As So Often Happens

So, yesterday, my beautiful wife needed to be early for church to prepare for singing with the octet (choir proper being out for the summer), and she needed to stay after service not because she was naughty but because she had to practice her trumpet for playing during next week’s service. Which means I had to do something that I haven’t had to do for a number of years: I had to pick out a carry book.

Gentle reader, you might remember my concept of a carry book. Generally a paperback, and often times a seriousish book in case anyone asks what I’m reading. I carried the, well, carry book to places where I’d have a little time to sit and read. I brought it to the dojo in the days where we would spend three or four hours at the martial arts school between two boys in kids’ classes and then parents in adults classes to close the evening, or I would carry it to church to read during the Sunday school hour when my children took and my wife taught, or I would have it in the car when I was waiting to pick my boys up for school.

Well, gentle reader, those days passed and took a couple hours of reading a week from me. Ay, me.

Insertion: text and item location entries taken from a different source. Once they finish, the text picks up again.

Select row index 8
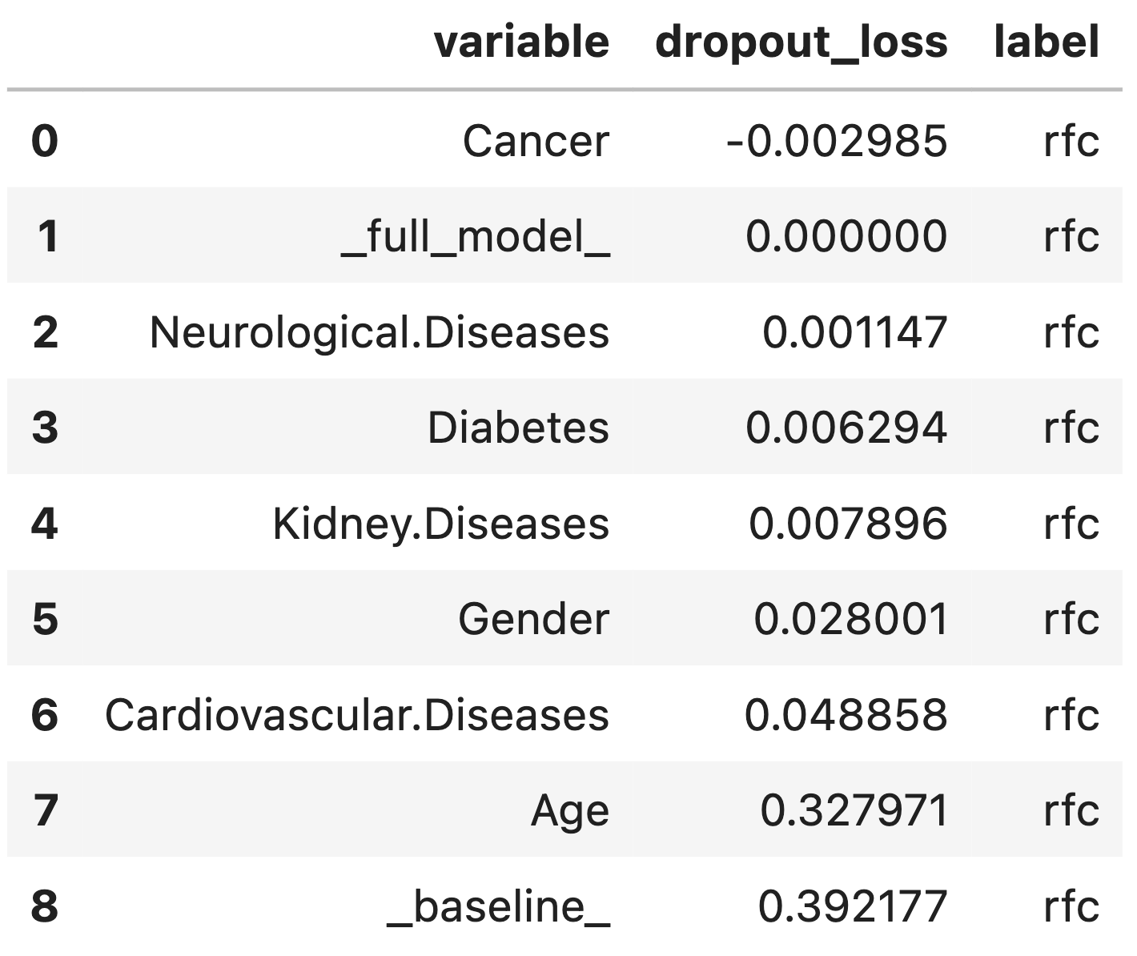 [45, 906]
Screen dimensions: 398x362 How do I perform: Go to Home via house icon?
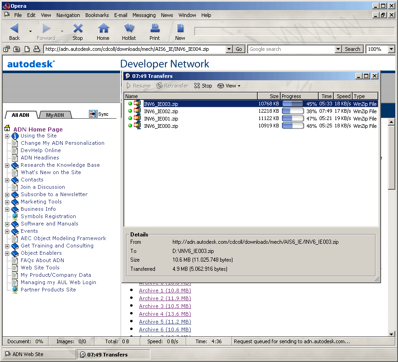coord(103,29)
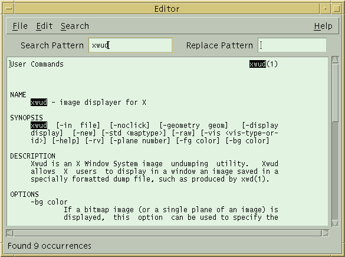Image resolution: width=345 pixels, height=257 pixels.
Task: Click the horizontal scrollbar track
Action: 167,233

At any rate, as I was saying, I was looking for this book to carry with me to church (c’mon, I know, the Bible would be an obvious answer, but I’ve already read that, and the Orthodox Bible I’m working my way through is a bit larger than I wanted to carry). So I went looking for Letters from a Stoic by Seneca which I just bought the day before.

And I could not find it.

I mean, I know I shuffled the stack from Arkansas onto the shelves in my office. So I put the books most recently purchased from ABC Books onto the shelves in the hallway. And they disappeared.

I spent a number of minutes looking at the shelves, and I knew they were only in the outermost rows of books on the shelves–that is, not on the rank of books behind the front row of books which holds untold treasures that I have not seen since 2016 (is it time to dust again? so soon?).

But I could not find it, so I settled on another.

I joked with my beautiful wife about how happy I was to have found a used copy of a collection of Seneca and that I would be equally happy when I found it again in a number of years. I did not mean to make it quite so true so quickly.